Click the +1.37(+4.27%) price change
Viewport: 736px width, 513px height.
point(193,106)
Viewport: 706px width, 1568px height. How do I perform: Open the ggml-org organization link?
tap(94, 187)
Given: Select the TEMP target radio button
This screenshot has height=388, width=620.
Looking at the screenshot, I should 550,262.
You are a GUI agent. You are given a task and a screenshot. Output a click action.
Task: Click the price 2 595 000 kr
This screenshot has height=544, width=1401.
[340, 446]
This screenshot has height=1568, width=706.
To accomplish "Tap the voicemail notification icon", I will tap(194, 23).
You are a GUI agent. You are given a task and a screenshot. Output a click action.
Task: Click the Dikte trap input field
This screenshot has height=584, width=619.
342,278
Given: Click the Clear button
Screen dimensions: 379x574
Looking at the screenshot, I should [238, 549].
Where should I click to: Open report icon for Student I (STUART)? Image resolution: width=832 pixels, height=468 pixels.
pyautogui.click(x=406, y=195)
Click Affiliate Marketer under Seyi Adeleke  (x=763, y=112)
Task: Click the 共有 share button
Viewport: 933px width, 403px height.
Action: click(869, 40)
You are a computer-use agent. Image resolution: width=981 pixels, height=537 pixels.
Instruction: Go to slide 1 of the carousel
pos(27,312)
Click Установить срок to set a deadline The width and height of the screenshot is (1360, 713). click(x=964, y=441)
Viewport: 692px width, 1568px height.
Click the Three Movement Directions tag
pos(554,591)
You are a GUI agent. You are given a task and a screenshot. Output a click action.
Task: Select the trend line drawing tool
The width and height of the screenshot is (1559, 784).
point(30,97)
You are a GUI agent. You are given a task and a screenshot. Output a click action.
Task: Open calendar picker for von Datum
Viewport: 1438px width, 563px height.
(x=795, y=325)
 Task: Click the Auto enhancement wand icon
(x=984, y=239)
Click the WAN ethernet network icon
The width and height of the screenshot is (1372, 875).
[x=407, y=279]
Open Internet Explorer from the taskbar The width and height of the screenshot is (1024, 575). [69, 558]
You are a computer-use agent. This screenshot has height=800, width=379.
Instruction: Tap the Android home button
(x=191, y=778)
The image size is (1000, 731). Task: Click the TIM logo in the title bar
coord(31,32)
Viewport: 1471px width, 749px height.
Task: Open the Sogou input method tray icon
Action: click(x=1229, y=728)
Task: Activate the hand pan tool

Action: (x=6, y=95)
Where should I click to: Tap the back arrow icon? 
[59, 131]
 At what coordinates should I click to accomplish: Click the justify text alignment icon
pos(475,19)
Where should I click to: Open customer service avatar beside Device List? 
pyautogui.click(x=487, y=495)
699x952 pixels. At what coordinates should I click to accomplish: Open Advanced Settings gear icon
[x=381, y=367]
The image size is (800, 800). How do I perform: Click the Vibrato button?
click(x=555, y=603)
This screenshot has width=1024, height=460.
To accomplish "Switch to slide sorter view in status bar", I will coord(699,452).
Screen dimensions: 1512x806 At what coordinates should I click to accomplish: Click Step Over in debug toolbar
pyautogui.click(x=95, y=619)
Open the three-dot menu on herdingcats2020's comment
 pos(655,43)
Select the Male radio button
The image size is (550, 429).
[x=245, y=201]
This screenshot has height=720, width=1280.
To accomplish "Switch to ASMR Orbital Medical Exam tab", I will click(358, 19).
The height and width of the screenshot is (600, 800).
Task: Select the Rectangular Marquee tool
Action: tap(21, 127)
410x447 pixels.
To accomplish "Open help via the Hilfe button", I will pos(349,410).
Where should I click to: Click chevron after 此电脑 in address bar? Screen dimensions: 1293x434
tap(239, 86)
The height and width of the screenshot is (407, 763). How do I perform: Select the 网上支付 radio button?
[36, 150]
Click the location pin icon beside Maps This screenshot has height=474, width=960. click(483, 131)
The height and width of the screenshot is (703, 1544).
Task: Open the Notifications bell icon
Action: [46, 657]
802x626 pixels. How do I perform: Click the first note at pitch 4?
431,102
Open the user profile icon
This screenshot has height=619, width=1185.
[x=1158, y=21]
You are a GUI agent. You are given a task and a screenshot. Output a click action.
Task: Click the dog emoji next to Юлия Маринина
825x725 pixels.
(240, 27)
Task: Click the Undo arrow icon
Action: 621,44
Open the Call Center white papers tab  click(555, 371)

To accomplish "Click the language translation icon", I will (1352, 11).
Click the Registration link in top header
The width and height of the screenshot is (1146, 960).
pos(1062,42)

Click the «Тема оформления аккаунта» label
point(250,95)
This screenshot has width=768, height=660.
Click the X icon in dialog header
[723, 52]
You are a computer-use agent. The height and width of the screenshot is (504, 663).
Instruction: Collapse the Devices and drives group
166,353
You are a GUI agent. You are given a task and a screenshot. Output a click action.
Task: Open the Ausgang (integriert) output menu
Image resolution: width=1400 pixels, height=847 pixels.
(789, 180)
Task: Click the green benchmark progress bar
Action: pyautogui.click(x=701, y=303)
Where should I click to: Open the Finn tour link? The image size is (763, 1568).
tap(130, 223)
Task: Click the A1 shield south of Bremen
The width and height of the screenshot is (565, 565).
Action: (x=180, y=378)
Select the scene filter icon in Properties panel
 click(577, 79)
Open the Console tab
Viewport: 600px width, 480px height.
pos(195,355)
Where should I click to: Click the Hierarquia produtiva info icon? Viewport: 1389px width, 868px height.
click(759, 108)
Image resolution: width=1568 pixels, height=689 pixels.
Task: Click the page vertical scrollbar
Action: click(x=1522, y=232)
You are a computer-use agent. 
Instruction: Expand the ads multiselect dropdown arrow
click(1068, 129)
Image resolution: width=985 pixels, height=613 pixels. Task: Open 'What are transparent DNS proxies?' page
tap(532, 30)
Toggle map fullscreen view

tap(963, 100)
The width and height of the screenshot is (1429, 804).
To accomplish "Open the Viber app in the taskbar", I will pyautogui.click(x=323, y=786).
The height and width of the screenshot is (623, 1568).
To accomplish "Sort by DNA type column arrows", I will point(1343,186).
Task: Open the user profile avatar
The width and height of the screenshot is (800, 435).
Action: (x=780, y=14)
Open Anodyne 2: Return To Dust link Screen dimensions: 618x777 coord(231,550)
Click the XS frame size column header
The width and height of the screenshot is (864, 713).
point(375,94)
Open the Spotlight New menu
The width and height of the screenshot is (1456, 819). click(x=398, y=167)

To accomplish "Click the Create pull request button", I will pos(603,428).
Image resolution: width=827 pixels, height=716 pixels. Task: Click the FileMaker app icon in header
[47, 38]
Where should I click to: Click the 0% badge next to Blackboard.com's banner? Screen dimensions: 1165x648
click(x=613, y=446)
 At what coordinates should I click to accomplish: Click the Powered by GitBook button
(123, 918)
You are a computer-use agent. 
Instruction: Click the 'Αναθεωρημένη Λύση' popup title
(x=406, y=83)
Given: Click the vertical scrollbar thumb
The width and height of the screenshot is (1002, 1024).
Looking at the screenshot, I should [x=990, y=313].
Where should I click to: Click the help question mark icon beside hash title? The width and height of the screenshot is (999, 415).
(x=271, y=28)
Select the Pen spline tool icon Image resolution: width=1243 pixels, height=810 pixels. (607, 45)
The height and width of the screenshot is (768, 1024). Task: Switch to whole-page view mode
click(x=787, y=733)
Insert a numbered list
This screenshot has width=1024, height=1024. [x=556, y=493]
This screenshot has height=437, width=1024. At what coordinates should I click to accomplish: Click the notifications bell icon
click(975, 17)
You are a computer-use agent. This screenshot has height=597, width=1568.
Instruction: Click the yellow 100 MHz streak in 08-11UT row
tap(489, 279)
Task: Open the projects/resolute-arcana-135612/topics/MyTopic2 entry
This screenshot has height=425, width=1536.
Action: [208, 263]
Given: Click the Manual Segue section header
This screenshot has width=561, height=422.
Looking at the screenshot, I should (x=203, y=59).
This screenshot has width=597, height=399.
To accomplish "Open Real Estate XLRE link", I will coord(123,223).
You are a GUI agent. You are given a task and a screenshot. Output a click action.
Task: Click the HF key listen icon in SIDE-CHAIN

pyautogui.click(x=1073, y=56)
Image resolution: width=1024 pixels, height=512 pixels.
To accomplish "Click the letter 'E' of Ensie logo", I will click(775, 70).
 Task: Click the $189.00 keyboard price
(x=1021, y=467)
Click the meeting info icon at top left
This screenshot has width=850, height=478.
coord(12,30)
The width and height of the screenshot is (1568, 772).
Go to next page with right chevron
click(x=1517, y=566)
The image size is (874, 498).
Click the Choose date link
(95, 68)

################

**ABOUT THIS EXERCISE:**
Find every line of the data that includes the string "computer". Copy each of those lines.

**ANSWER AREA:**
You are a computer-use agent. Image resolution: width=981 pixels, height=537 pixels.
You are a computer-use agent. This screenshot has height=800, width=379.
You are a computer-use agent. The height and width of the screenshot is (504, 663).
You are a computer-use agent. 
You are a computer-use agent. 
You are a computer-use agent. This screenshot has height=597, width=1568.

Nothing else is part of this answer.